1995 Subaru Legacy wagon. The fuel pump was dying so I was getting around by banging the gas tank with a rubber mallet whenever the car wouldn’t start up (over the past couple days). I researched how to change a fuel filter on the net and it didn’t seem too hard (Subarus have access panels behind the back seat so you don’t have to drop the tank), so I drove to the auto parts store and bought a replacement. However, the fuel pump gave up the ghost then and there, and I can’t start it no matter how much I bang on it. So now the car is sitting in the auto store parking lot about two miles away from my house. I was originally going to replace the pump at my house where all my tools are etc. Now I’m facing the prospect of transporting my tools over and replacing the pump while in the parking lot. This wouldn’t be so bad but it’s 15 degrees F outside.
So, my question: those of you who know how to do this, is it something that can be done in 15 degree weather in a frozen parking lot, or am I being stupid and should just get it towed to my mechanic (15 miles away)? The main problem I see is siphoning out the gas in the tank. Well, that and working in the cold. It’s a big hassle to have to tow the car, I’ll miss work and such, so I’m trying to figure out which is the path of least pain.
You may be lucky on this one and not even have to drain the tank. From memory here, I think the pump is accessible from inside the car and the tank does not have to be dropped. Remove the rear seat cushion and there should be a removeable plate to access the pump. And of course, careful around an open tank of fuel; no smoking or banging tools together, and be careful of static electricity discharge.
It’s a doable deal; I’ve done a lot worse in the parking lots and on the side of the road.
I agree with OK4450 (shocking). This can be done through the access panel with out draining any fuel. I wish some of the jobs I did on the road side were that easy.
I read somewhere it’s wise to disconnect the negative battery cable when working around fuel (tanks).
http://www.autozone.com/servlet/UiBroker?ForwardPage=az/cds/en_us/0900823d/80/1c/65/21/0900823d801c6521.jsp Click on this Auto Zone web page for a how-to on that fuel pump. Remember to leave a couple of windows open a crack when you take the access cover off the fuel tank.

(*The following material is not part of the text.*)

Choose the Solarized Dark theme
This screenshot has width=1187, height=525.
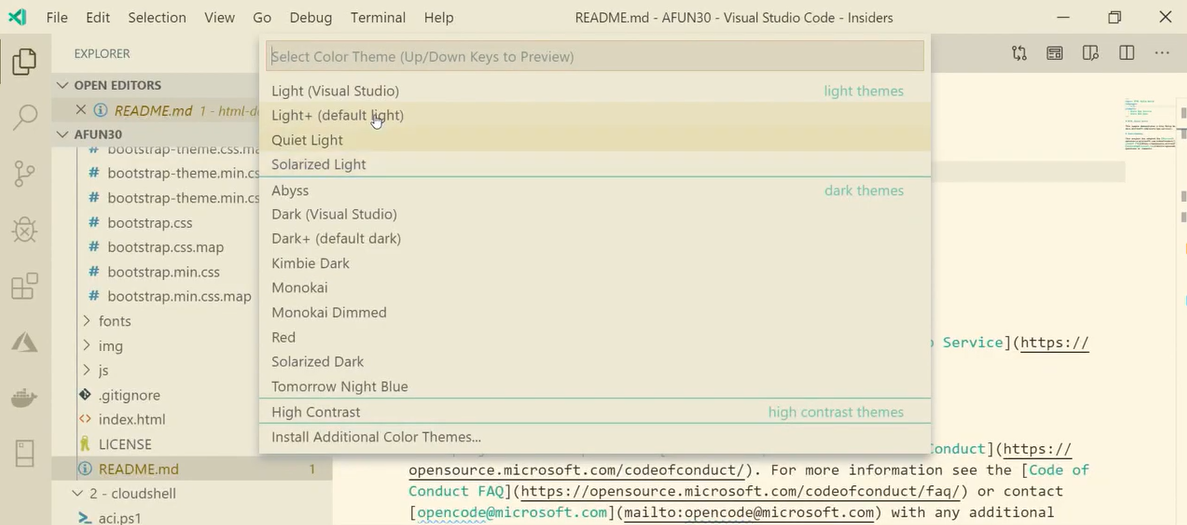[x=317, y=362]
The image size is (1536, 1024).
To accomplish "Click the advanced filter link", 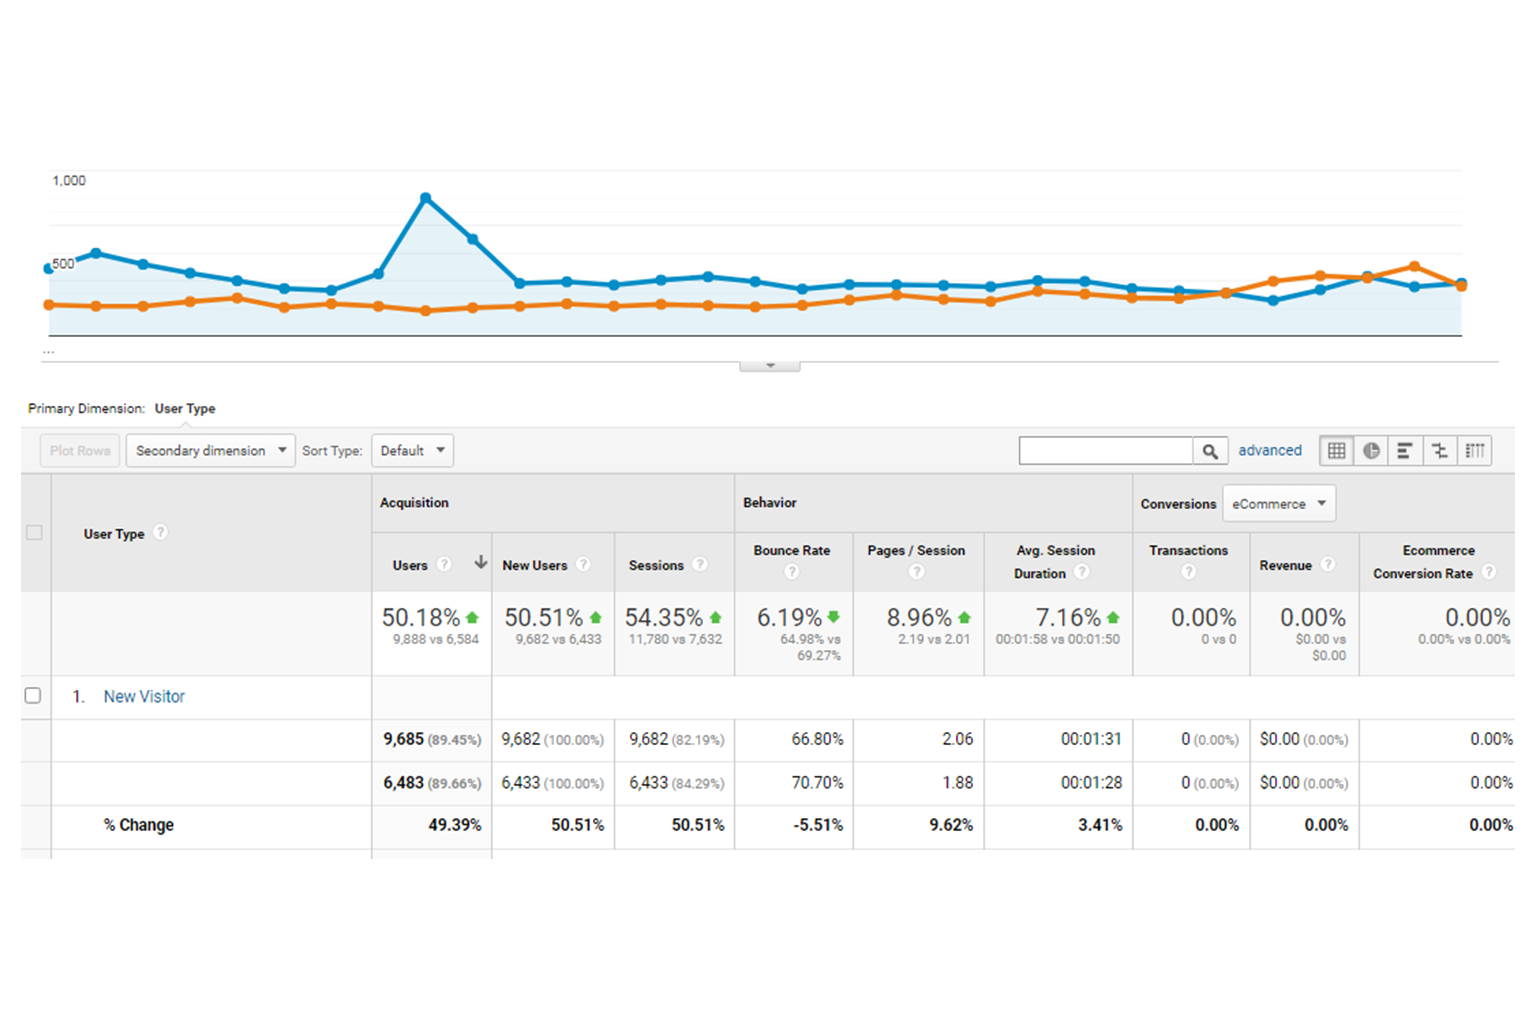I will 1270,451.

While it may be possible to do it in the parking lot, most auto parts places prohibit working on cars in their lots for insurance reasons and the tackiness of it. I did do it once on my way out of state and needed to change my alternator but that was a 5 minute job. I’d consider just towing it home the two miles.
So, I did drive out to the parking lot last night to swap out the fuel pump. Everything went well and I would have been done except it looks like the auto parts store sold me the wrong model of pump. The little rubber holder thing that holds that pump in the pump bracket won’t fit in like the original. So I am going to bring old pump and new pump and bracket back to the store today and ask, “what did you sell me?”.

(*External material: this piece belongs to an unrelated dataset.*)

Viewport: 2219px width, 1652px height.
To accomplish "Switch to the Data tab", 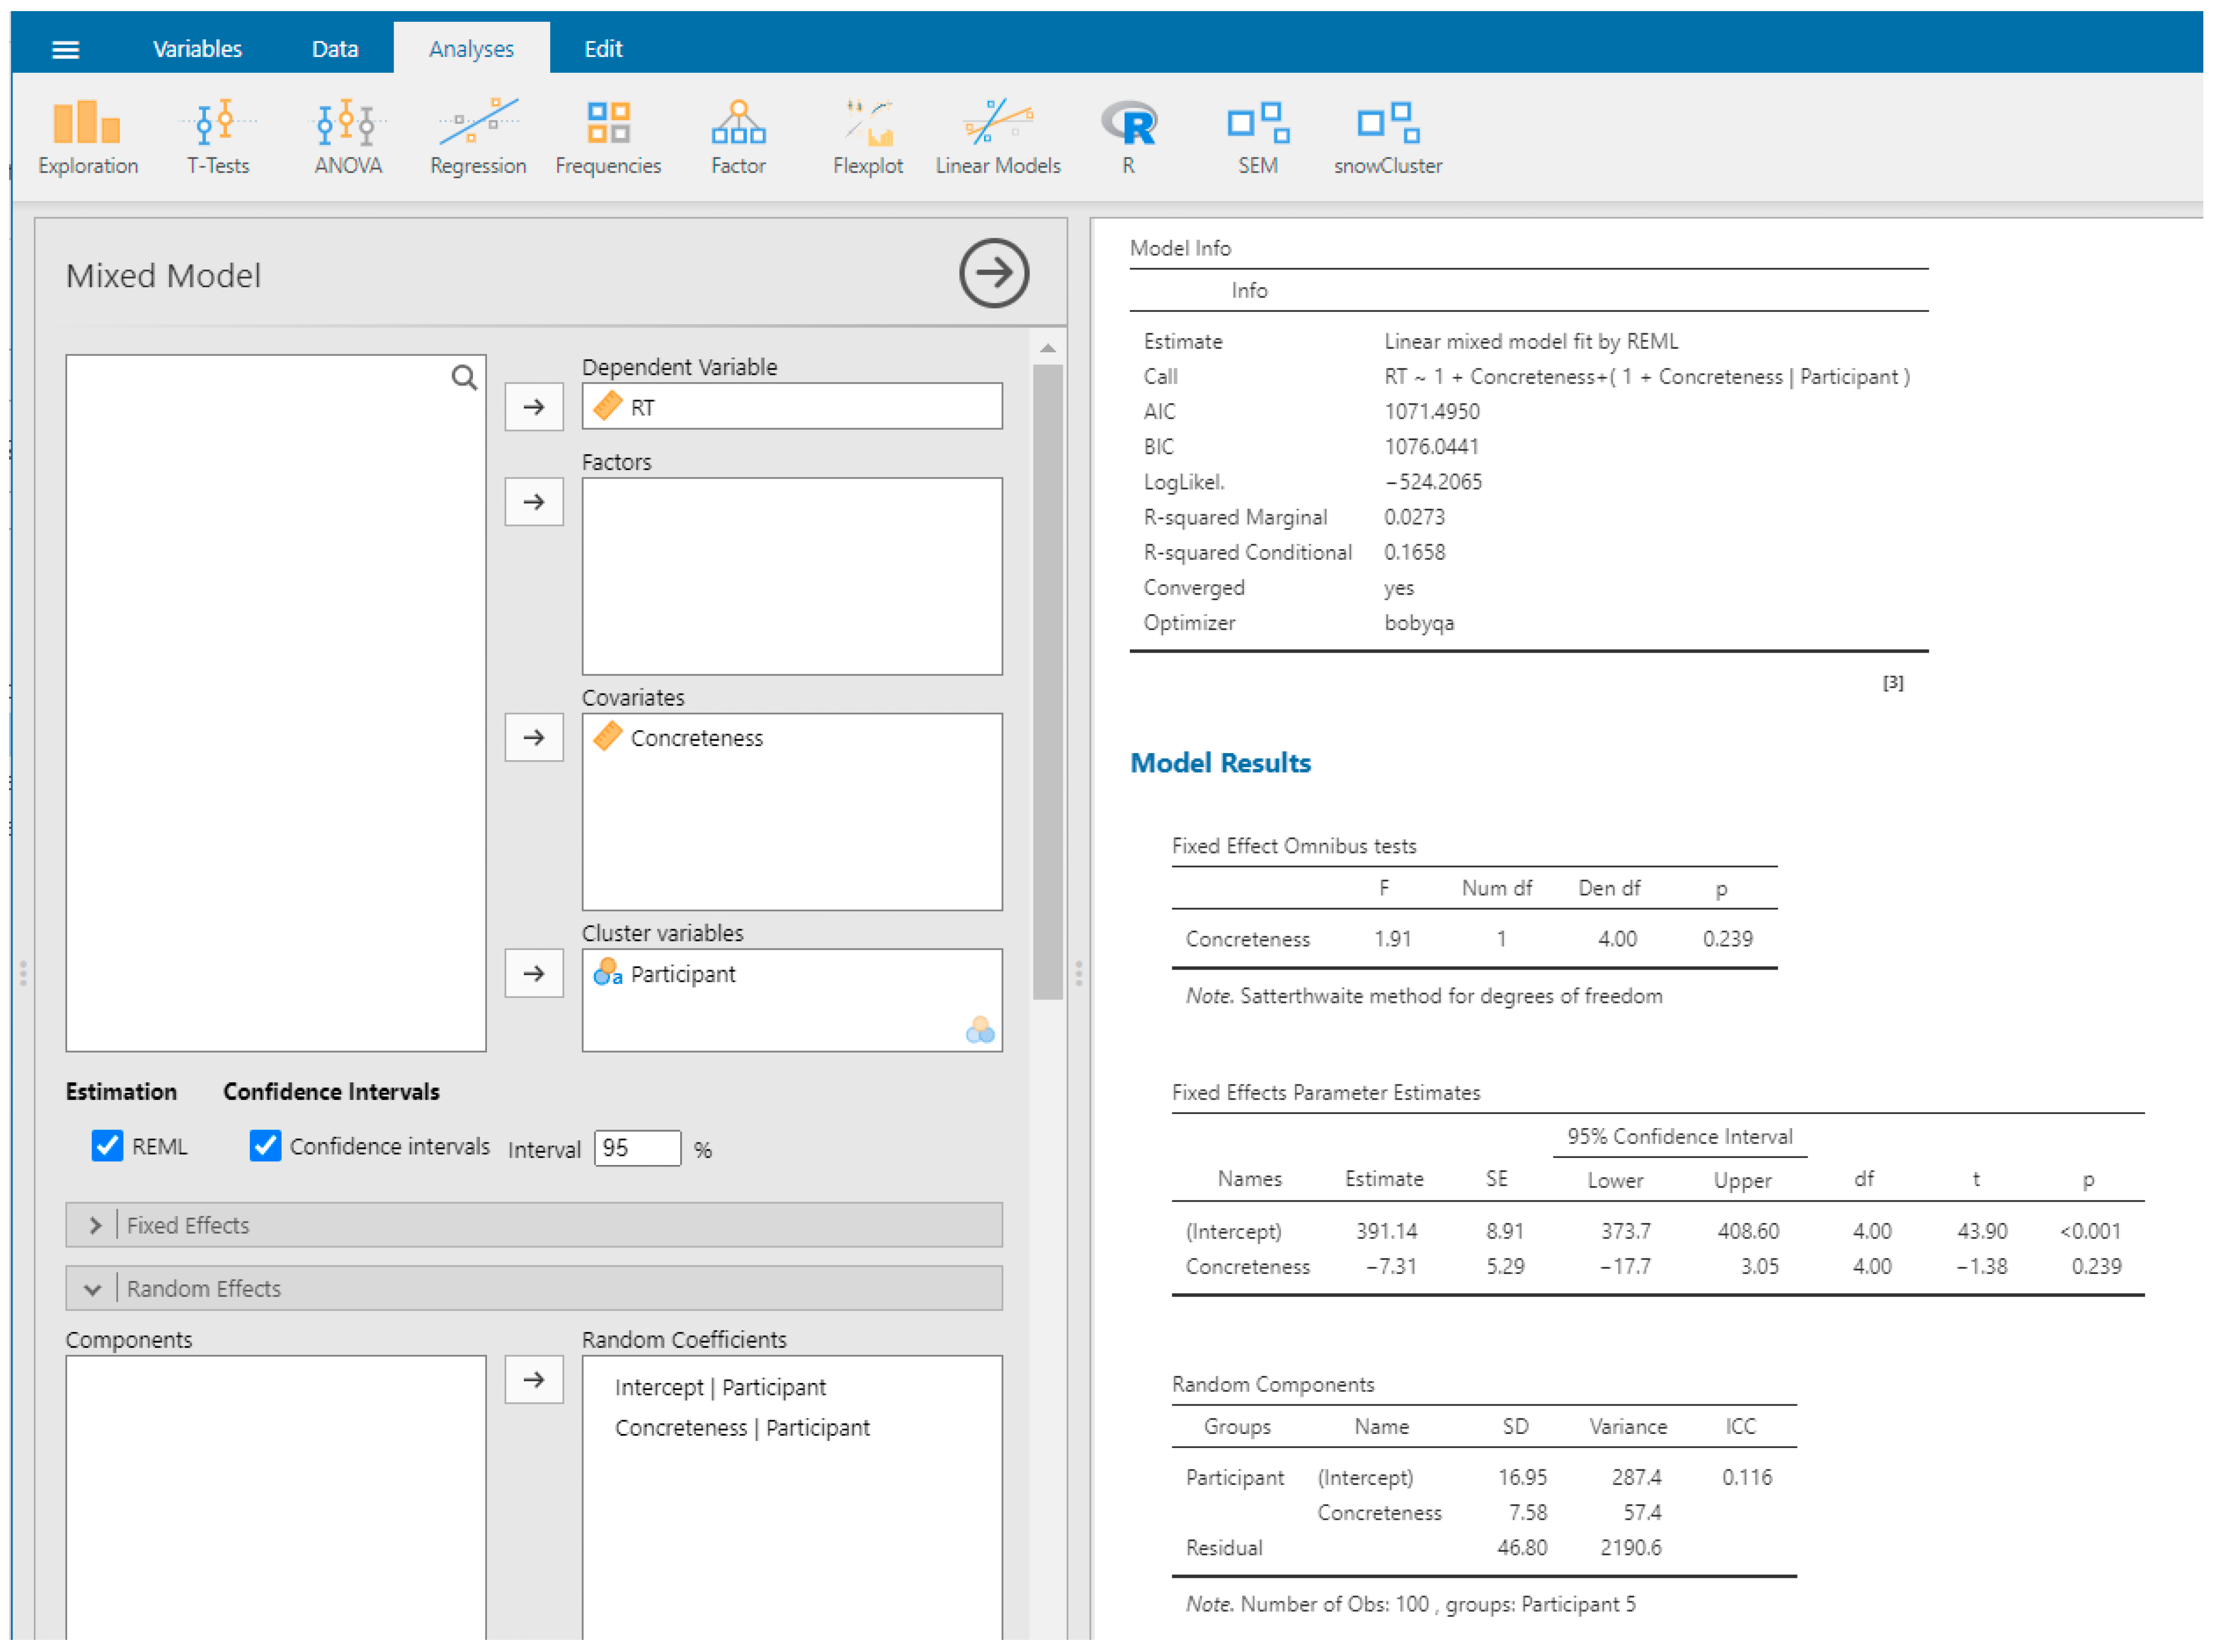I will (x=334, y=49).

The store was closed when I was working on the pump, and the parking lot is huge–maybe five acres–so I didn’t have to worry about the store employees not liking my fixing the car in the parking lot. It was late at night, snowing, and cold. A cop pulled up next to me at one point, looked me over, and drove away.
Too bad I have the wrong part, or it would have been fixed by now. It was easy to pull out.
returned the improperly fitting pump and got another from a different auto parts store. everything went back together smoothly. fired the engine up and it sure sounded fine. thanks for the help and encouragement.
I kind of figured you would be ok with this repair and thank YOU for letting us all know that it got done with a minimum of hassle anyway.
Glad to hear you are back on the road. Thanks for the update. No more banging on the fuel tank.